----- Supplied records
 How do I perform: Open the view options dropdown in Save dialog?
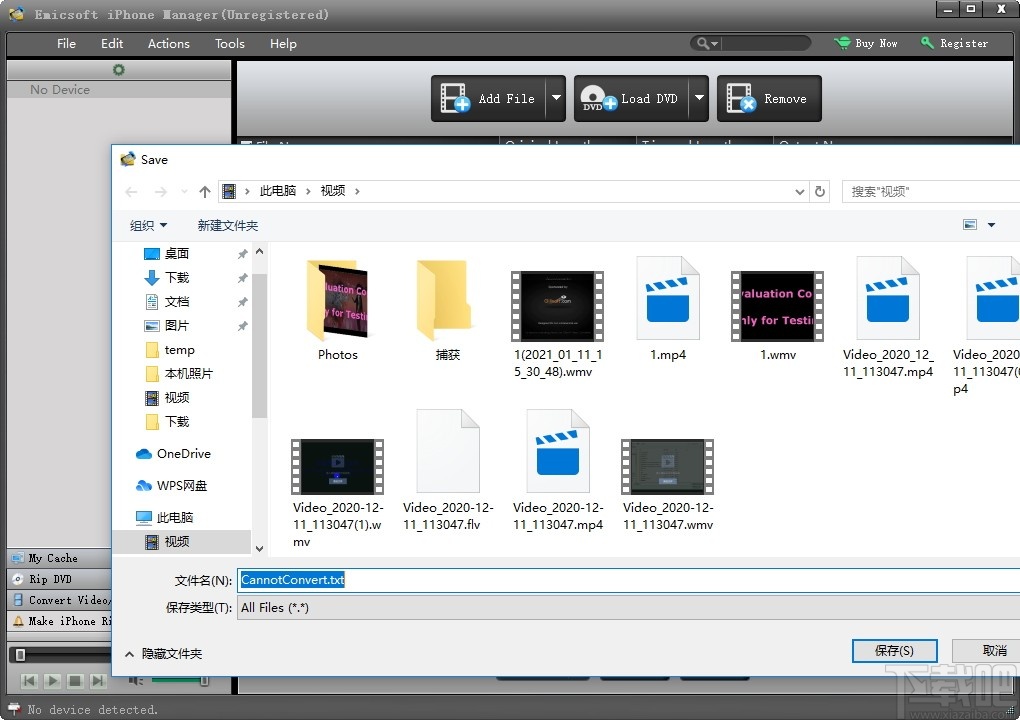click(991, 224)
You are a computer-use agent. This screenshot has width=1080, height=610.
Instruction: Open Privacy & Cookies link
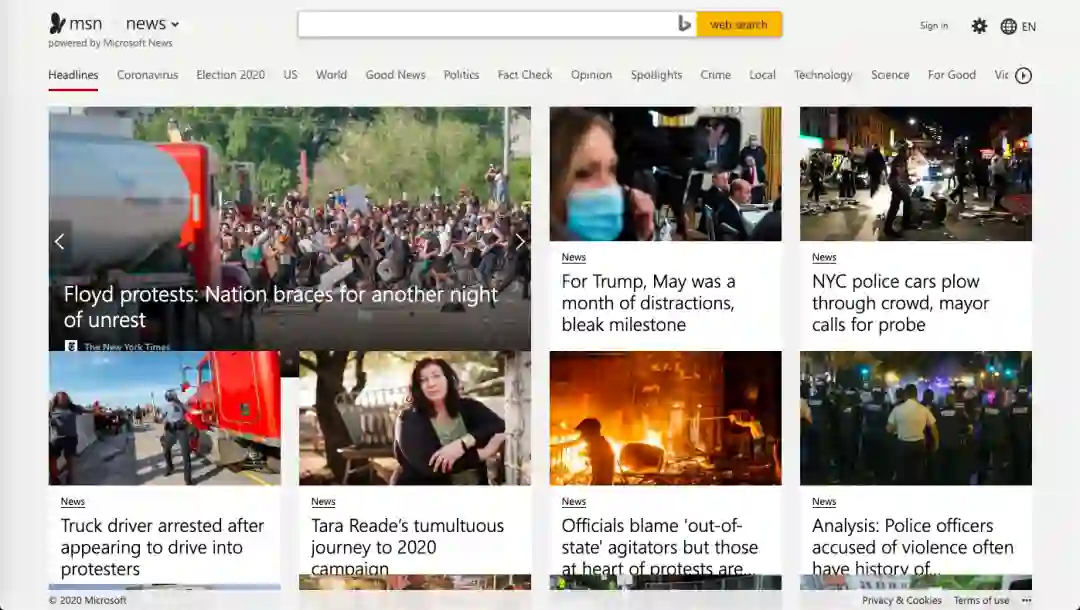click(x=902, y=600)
----------
----- Supplied records
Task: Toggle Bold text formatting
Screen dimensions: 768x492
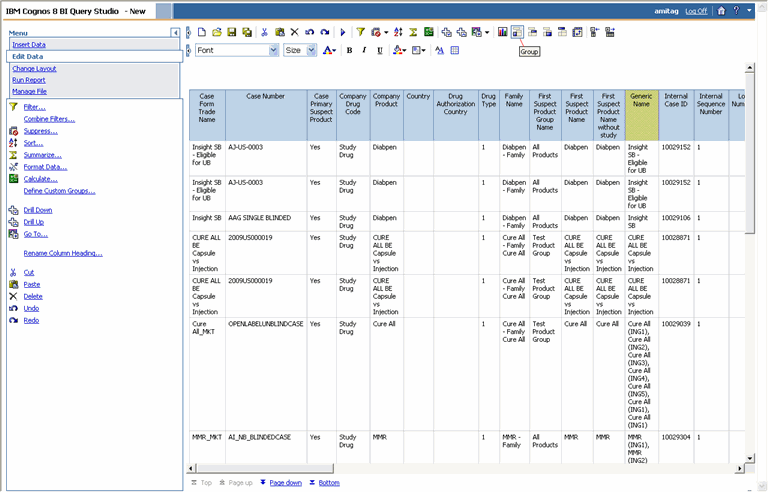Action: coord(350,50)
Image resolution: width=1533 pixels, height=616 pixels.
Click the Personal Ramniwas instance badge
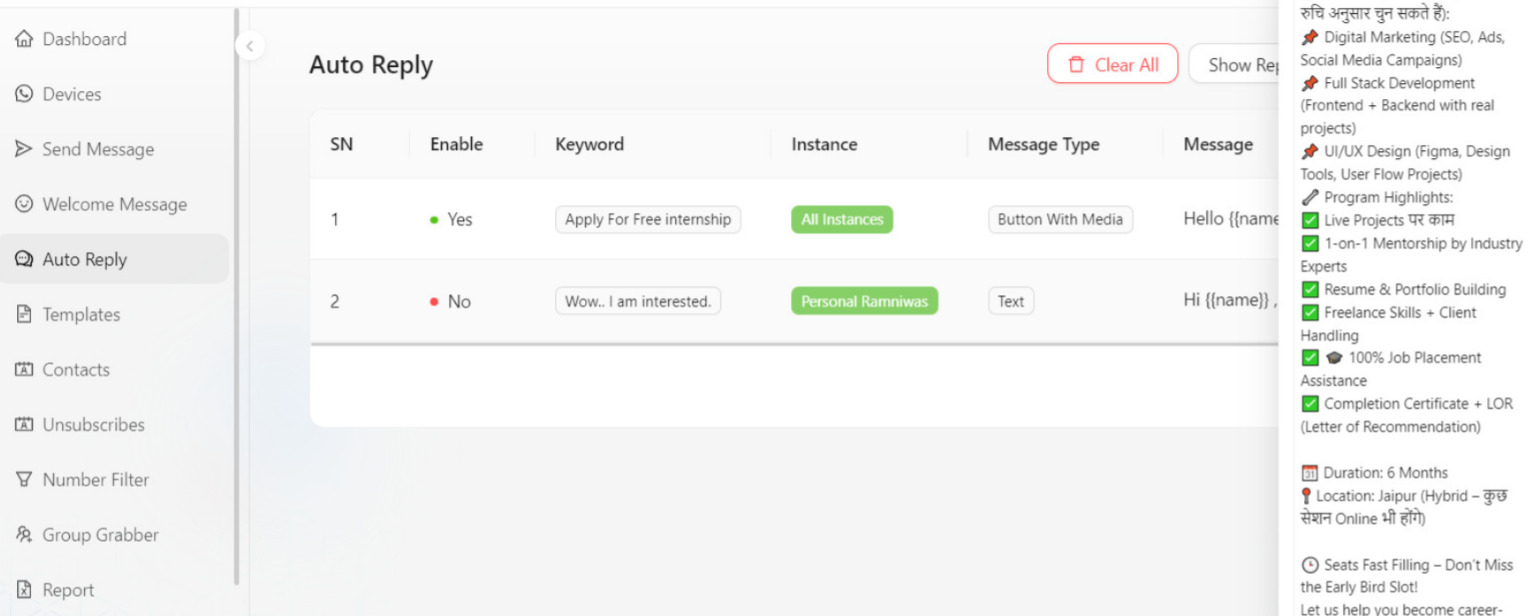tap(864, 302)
----------
● **Work instructions**
Rewrite the listing from the line with "Task: Toggle Bold text formatting" up to and including the line with "tap(864, 302)", putting "Italic" in place of "Bold" and keeping everything else the same. Leave the pictures out of your answer.

● **Reply to the exercise**
Task: Toggle Italic text formatting
Screen dimensions: 768x492
Action: coord(350,50)
Image resolution: width=1533 pixels, height=616 pixels.
Click the Personal Ramniwas instance badge
tap(864, 302)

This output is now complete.